Record excerpts —
>> Start

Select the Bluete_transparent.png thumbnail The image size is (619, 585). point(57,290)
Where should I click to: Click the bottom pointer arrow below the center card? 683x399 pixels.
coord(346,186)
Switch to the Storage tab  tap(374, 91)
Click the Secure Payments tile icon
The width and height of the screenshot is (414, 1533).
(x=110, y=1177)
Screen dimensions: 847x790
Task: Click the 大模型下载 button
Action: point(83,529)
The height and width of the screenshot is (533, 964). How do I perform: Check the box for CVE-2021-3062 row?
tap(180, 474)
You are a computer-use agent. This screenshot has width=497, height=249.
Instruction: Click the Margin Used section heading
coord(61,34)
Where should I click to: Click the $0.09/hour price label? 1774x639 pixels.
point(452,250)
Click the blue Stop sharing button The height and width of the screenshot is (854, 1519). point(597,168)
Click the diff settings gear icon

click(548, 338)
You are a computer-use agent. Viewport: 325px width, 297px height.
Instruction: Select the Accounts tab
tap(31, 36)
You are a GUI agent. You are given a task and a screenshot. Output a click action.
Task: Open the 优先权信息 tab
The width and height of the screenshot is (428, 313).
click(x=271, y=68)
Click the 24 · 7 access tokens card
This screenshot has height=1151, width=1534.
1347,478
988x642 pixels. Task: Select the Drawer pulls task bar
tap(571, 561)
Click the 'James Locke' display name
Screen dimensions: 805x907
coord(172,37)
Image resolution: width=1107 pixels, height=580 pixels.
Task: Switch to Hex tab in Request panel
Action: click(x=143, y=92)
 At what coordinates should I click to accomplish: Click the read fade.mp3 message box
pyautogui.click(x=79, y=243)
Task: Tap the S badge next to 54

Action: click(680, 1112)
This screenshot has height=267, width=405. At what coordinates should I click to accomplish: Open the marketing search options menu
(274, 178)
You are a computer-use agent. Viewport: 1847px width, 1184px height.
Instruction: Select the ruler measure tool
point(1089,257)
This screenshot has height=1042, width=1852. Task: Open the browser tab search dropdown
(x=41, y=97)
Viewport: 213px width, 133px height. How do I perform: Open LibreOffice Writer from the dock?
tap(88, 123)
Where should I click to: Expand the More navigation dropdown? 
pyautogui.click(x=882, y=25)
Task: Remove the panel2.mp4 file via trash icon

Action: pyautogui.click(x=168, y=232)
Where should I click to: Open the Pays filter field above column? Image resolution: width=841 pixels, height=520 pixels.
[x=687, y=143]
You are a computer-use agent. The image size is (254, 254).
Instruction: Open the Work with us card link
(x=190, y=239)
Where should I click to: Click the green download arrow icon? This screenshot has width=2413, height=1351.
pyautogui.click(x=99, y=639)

>> End

Reproduce every line of the material from the line containing "988x642 pixels. Task: Select" down to the line containing "[x=687, y=143]", with both of those lines included.

988x642 pixels. Task: Select the Drawer pulls task bar
tap(571, 561)
Click the 'James Locke' display name
Screen dimensions: 805x907
coord(172,37)
Image resolution: width=1107 pixels, height=580 pixels.
Task: Switch to Hex tab in Request panel
Action: click(x=143, y=92)
 At what coordinates should I click to accomplish: Click the read fade.mp3 message box
pyautogui.click(x=79, y=243)
Task: Tap the S badge next to 54

Action: click(680, 1112)
This screenshot has height=267, width=405. At what coordinates should I click to accomplish: Open the marketing search options menu
(274, 178)
You are a computer-use agent. Viewport: 1847px width, 1184px height.
Instruction: Select the ruler measure tool
point(1089,257)
This screenshot has height=1042, width=1852. Task: Open the browser tab search dropdown
(x=41, y=97)
Viewport: 213px width, 133px height. How do I perform: Open LibreOffice Writer from the dock?
tap(88, 123)
Where should I click to: Expand the More navigation dropdown? 
pyautogui.click(x=882, y=25)
Task: Remove the panel2.mp4 file via trash icon

Action: pyautogui.click(x=168, y=232)
Where should I click to: Open the Pays filter field above column? Image resolution: width=841 pixels, height=520 pixels.
[x=687, y=143]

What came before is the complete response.